-
1. Data: 2008-06-01 18:51:43
Temat: praca dla astronoma
Od: Delfino Delphis <D...@w...poczta.onet.pl>
Witam państwa
Mam dosyć nietypowy problem, nie wiem czy ktoś będzie w stanie udzielić
mi odpowiedzi, ale może znajdą się tutaj jacyś znawcy tematu.

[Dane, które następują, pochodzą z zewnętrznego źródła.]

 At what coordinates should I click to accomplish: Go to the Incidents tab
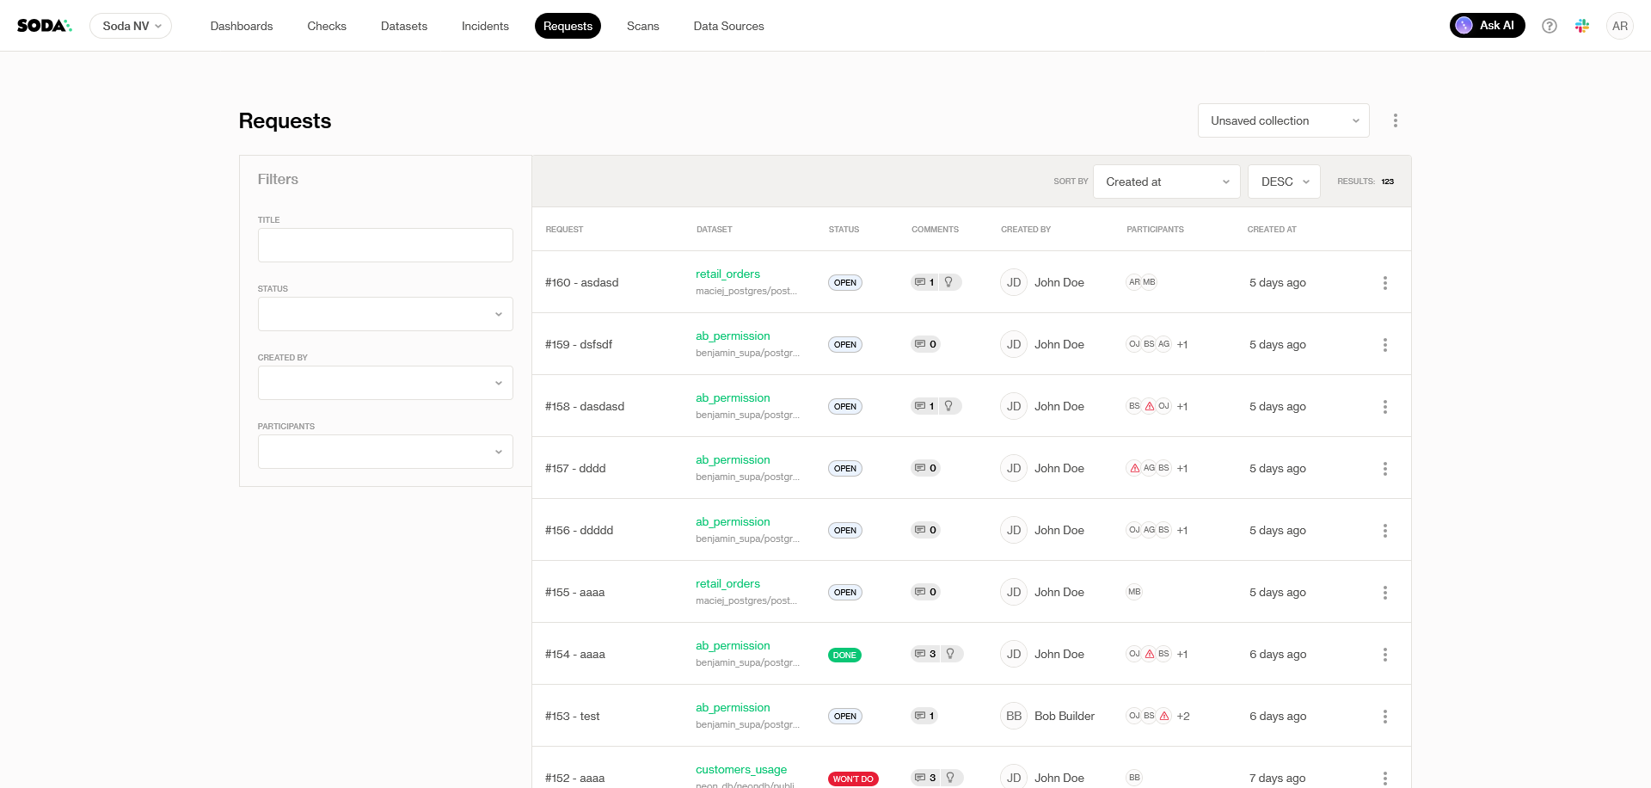point(485,26)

Chciałbym zapytać się was o poradę. Można powiedzieć, że z zawodu jestem
astronomem, ale z różnych względów (żeby nie ukrywać, przede wszystkim
finansowych), chciałbym spróbować szczęścia w biznesowym sektorze
gospodarki. Ogólnie myślę o bankowości.
Chciałbym się więc was dopytać przede wszystkim na jakim stanowisku
można by widzieć człowieka z moimi umiejętnościami (mam dosyć blade
pojęcie w tej chwili o tym jak funkcjonują banki). Gdybym miał swoje
umiejętności opisać to mniej więcej byłoby to tak.
Skończyłem fizykę na UW (kierunek astronomia). Na studiach poznałem
bardzo dogłębnie matematykę, wszelkiego rodzaju metody statystyczne,
nauczyłem się programować itp. Potem kontynuowałem studia doktoranckie z
astrofizyki, gdzie powoli kończę doktorat. Można powiedzieć, że jestem
człowiekiem bardzo wszechstronnym, nie tylko dość swobodnie czuję się w
świecie matematyki, ale też wielokrotnie stosowałem ją w praktyce.

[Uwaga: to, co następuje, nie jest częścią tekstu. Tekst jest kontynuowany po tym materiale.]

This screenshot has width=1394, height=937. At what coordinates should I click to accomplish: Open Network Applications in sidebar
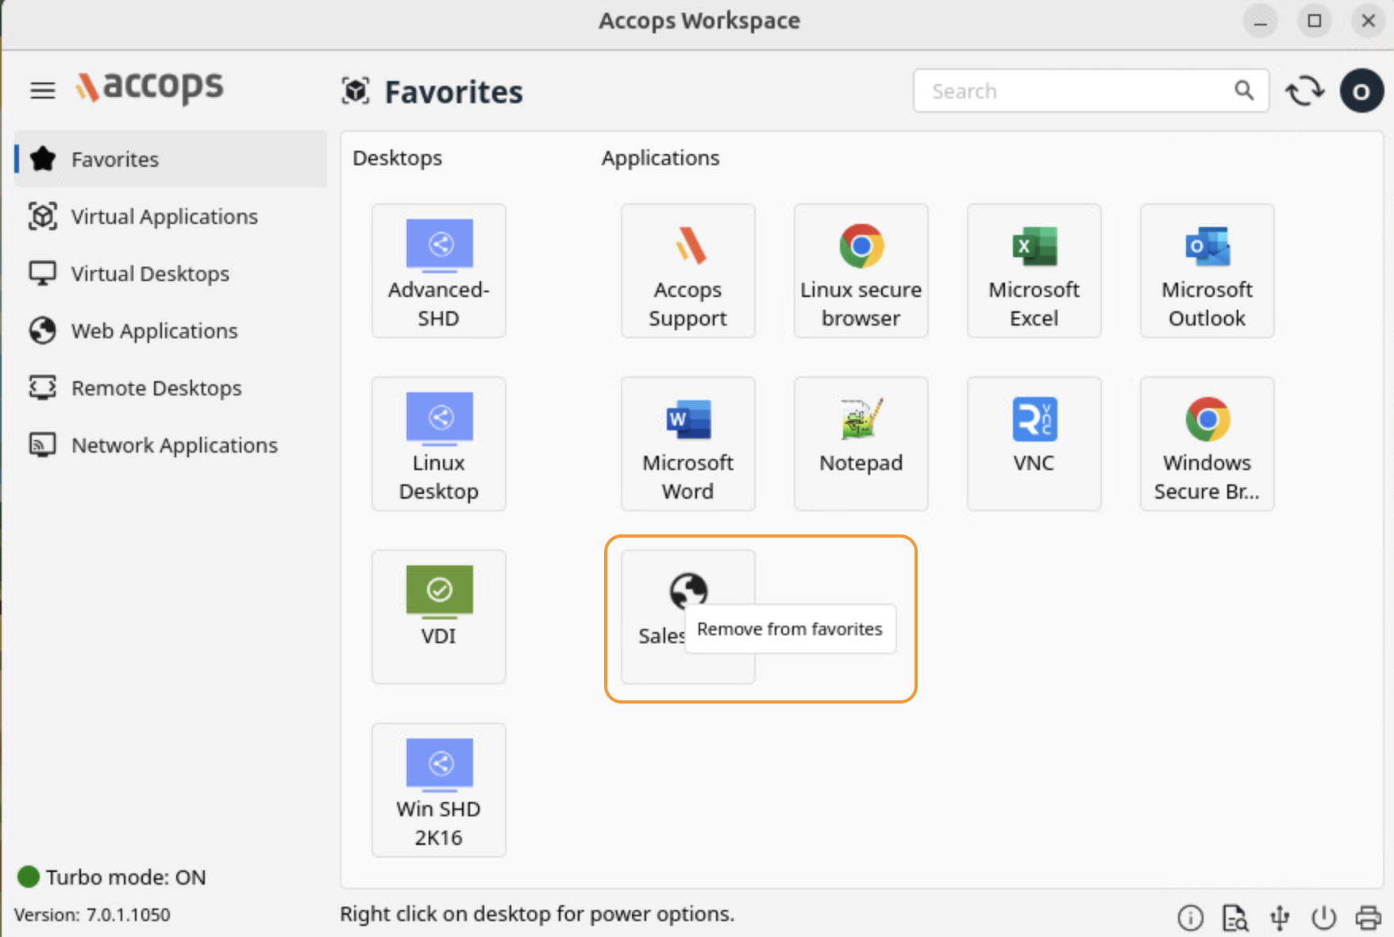(174, 445)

Metody numeryczne, modelowanie danych pomiarowych, szacowanie błędów,
samodzielna analiza danych, ogólnie wszystko to, co niezbędne jest w
świecie naukowym. Potrafię podejść do praktycznie dowolnego problemu
tego typu, jeśli brakuje mi wiedzy, mogę sam doszkolić się z książek,
potrafię skutecznie używać wielu narzędzi statystycznych, a także
potrafię sobie samemu takie narzędzia stworzyć. Mam pewne pojęcie o
bazach danych, bardzo dobrze radze sobie z komputerem w różnych
środowiskach (Windows, Linux), mogę spokojnie nawet administrować
serwerem. Bardzo dobrze znam j. angielski. Szukam pracy w której można
wykazać się kreatywnością, a każdy kolejny problem jest inny od
poprzedniego. Nie lubię schematyzmu, czyli np. w kółko przerzucania
takich samych dokumentów. Raczej myślę o jakimś planowaniu
strategicznym, prognozowaniu w oparciu o jakieś matematyczne modele itp.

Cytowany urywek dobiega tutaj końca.